From Casetext: Smarter Legal Research

Jones v. Illinois Terminal R. Co.

Supreme Court of Missouri, Division No. 2
Sep 14, 1953
260 S.W.2d 487 (Mo. 1953)

Opinion

No. 43344.

July 13, 1953. Motion for Rehearing or to Transfer to Court en Banc Denied September 14, 1953.

APPEAL FROM THE CIRCUIT COURT OF THE CITY OF ST. LOUIS, DIVISION NO. 9.

Wayne Ely, Robert C. Ely, St. Louis, for appellant Ely Ely, St. Louis, for counsel.

William C. Barnett, St. Louis, for respondent.
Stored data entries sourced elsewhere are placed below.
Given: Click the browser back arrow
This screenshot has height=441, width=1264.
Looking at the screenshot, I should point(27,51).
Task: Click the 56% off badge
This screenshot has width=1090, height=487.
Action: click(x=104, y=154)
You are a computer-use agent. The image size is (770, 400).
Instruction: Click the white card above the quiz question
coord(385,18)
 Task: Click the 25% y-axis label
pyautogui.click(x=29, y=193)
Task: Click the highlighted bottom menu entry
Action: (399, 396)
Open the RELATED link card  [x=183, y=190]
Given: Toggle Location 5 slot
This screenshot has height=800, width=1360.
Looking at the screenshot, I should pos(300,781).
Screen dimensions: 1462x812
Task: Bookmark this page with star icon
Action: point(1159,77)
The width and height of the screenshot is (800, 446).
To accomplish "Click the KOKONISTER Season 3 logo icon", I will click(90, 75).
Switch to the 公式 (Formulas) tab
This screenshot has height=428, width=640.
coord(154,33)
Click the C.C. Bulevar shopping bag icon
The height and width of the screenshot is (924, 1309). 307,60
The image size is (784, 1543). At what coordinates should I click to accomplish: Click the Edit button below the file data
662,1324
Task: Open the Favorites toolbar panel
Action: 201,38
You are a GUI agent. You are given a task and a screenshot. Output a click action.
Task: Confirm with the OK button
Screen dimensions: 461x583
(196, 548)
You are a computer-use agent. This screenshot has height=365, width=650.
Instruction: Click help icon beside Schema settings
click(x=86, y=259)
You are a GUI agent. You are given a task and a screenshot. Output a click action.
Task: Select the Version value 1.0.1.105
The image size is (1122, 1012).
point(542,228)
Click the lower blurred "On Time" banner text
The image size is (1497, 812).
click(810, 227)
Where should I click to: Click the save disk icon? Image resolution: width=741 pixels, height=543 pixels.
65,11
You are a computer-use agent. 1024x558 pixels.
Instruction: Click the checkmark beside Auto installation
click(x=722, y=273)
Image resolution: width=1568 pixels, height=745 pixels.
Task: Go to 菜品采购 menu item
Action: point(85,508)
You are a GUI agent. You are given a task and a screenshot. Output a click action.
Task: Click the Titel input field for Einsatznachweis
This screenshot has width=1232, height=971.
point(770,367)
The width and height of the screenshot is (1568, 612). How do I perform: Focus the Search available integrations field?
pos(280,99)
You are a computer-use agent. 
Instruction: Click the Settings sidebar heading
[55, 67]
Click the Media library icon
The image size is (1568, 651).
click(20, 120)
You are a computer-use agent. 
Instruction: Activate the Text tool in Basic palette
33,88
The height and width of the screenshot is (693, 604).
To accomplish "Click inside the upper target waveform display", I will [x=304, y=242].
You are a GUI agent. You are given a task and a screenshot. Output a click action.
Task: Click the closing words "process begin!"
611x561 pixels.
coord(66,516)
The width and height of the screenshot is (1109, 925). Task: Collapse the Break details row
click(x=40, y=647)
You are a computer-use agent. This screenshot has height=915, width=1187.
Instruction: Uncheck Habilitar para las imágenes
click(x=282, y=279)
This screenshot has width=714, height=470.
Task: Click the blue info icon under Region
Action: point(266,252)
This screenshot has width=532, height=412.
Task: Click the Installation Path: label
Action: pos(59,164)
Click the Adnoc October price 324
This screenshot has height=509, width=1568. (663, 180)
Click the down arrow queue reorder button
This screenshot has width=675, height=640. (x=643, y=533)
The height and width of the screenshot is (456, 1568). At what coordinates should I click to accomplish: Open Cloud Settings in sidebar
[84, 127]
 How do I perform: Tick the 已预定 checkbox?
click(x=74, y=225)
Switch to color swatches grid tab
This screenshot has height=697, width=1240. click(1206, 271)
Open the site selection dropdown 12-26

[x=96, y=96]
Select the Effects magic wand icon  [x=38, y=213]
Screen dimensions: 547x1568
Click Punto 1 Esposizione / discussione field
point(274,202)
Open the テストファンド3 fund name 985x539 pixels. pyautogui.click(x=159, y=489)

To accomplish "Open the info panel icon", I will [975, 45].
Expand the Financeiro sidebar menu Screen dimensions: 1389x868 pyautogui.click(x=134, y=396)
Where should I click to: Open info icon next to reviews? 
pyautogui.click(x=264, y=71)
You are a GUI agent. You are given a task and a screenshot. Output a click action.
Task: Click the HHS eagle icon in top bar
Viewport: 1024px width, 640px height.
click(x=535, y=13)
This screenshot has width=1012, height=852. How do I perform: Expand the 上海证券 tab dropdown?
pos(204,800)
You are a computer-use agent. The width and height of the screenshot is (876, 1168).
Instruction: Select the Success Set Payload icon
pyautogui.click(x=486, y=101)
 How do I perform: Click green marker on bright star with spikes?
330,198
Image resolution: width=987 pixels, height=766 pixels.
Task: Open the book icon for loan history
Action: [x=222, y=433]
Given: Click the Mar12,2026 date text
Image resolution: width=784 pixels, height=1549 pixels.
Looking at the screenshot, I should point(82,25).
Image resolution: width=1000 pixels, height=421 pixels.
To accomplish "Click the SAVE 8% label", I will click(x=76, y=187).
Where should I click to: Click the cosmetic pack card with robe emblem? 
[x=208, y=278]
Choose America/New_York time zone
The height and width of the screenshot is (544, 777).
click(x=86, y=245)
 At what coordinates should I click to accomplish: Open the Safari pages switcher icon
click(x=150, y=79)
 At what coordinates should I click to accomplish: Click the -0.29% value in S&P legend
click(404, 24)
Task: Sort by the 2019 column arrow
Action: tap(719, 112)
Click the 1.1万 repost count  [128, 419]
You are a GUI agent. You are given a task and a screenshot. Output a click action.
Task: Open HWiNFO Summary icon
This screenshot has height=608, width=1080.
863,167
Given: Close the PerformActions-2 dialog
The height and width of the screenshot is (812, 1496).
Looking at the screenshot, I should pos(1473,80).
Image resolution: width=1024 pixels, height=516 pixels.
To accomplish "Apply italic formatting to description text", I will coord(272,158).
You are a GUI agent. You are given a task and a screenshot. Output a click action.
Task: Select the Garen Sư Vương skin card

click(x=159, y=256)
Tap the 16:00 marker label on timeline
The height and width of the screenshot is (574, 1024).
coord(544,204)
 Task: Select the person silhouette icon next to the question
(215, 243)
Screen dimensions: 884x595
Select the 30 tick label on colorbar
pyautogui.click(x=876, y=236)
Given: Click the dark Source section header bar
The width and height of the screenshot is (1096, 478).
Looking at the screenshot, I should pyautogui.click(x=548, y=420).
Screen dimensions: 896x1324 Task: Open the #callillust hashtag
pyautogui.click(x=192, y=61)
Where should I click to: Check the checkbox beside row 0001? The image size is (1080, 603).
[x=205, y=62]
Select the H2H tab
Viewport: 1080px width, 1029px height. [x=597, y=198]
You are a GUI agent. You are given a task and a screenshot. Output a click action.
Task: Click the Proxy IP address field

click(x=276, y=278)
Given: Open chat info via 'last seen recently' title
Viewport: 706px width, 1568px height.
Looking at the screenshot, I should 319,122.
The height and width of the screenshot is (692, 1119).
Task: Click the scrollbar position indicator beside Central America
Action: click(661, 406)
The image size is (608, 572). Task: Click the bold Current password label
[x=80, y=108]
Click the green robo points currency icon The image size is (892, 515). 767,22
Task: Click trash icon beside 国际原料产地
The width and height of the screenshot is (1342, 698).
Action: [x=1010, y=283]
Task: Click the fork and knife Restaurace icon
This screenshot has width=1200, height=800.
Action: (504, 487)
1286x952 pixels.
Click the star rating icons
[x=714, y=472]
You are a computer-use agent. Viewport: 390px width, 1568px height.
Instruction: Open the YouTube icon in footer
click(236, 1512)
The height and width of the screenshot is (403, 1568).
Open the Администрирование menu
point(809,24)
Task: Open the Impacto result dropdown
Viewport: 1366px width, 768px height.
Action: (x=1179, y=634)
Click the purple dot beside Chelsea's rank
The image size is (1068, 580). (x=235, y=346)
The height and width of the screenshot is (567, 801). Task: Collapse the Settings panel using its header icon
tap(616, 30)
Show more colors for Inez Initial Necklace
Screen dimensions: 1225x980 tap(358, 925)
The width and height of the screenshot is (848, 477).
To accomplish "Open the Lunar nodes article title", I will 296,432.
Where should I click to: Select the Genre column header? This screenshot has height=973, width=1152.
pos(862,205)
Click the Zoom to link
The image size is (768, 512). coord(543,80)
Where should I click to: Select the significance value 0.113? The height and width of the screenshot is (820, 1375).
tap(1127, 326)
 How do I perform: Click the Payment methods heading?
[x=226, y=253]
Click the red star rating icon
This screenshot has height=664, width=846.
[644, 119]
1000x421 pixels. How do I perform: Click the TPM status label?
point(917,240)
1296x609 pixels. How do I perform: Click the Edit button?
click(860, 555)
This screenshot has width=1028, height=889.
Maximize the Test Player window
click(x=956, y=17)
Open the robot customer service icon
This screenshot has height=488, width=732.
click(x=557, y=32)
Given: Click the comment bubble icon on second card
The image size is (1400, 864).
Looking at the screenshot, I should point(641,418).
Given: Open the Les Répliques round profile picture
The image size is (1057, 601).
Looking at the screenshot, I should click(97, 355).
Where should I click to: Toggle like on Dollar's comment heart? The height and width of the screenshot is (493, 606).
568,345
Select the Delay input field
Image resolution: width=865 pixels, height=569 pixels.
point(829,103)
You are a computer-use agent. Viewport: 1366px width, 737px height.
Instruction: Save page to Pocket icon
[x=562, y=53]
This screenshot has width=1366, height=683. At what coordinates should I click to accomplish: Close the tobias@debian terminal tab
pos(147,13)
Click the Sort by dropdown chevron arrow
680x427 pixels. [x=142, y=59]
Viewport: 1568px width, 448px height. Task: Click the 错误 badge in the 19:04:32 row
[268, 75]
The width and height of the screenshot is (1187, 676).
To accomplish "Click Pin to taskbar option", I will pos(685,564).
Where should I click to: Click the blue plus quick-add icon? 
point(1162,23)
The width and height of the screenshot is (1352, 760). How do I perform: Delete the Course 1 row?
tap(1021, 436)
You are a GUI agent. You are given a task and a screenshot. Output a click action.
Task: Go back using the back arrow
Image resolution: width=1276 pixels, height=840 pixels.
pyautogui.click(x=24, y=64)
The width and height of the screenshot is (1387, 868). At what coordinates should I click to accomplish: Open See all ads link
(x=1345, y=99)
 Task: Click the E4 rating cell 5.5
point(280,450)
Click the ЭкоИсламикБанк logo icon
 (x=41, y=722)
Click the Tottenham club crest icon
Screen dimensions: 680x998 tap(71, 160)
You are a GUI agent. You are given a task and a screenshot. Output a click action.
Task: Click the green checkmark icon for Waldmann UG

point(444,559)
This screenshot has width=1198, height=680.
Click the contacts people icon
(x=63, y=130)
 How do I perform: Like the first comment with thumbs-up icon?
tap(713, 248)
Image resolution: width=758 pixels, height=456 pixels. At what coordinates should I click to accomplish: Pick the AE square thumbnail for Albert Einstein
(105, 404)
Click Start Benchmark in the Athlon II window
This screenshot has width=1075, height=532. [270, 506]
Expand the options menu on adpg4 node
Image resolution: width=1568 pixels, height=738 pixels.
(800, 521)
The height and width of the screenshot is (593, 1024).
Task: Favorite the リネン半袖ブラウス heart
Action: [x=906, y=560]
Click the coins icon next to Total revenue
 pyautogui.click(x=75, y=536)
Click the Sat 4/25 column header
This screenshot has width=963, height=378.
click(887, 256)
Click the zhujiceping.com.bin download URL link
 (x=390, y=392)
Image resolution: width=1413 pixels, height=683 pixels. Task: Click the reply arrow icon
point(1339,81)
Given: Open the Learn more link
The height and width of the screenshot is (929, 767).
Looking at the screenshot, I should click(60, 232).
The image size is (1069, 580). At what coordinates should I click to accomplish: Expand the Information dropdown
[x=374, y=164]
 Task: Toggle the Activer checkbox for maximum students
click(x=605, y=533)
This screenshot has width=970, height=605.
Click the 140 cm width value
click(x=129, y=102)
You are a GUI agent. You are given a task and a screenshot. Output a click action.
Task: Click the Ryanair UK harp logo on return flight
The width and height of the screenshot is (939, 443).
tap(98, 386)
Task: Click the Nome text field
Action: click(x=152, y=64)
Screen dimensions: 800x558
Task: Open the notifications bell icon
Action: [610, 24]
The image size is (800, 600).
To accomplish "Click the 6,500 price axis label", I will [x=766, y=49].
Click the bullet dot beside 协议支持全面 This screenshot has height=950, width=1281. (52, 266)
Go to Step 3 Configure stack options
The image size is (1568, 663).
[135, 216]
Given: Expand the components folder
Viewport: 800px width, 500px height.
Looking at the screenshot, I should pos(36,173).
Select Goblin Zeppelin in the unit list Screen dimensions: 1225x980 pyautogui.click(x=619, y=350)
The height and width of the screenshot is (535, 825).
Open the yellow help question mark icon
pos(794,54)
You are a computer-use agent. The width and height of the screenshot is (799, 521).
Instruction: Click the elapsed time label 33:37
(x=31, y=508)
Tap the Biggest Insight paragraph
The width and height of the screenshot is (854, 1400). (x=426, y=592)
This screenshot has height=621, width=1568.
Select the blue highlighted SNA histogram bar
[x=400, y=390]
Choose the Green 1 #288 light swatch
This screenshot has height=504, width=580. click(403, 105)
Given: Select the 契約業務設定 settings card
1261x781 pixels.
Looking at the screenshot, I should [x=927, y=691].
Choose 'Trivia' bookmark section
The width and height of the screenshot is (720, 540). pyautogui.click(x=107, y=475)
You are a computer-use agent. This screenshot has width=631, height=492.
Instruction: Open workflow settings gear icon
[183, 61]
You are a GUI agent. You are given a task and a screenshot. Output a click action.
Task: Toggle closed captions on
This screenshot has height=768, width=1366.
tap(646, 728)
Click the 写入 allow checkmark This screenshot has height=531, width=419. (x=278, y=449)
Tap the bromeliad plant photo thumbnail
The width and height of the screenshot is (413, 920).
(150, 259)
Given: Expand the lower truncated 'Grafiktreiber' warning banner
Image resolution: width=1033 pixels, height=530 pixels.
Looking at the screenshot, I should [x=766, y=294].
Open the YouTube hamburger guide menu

This is an action by an engineer to recover damages under the Federal Employers' Liability Act, 45 U.S.C.A. § 51 et seq., for injuries sustained in a switching movement. Upon the trial of the cause there was a jury verdict for the defendant. The trial court sustained the plaintiff's motion for a new trial upon the specification that the court had erred in instructing the jury, and the railroad appeals from that order.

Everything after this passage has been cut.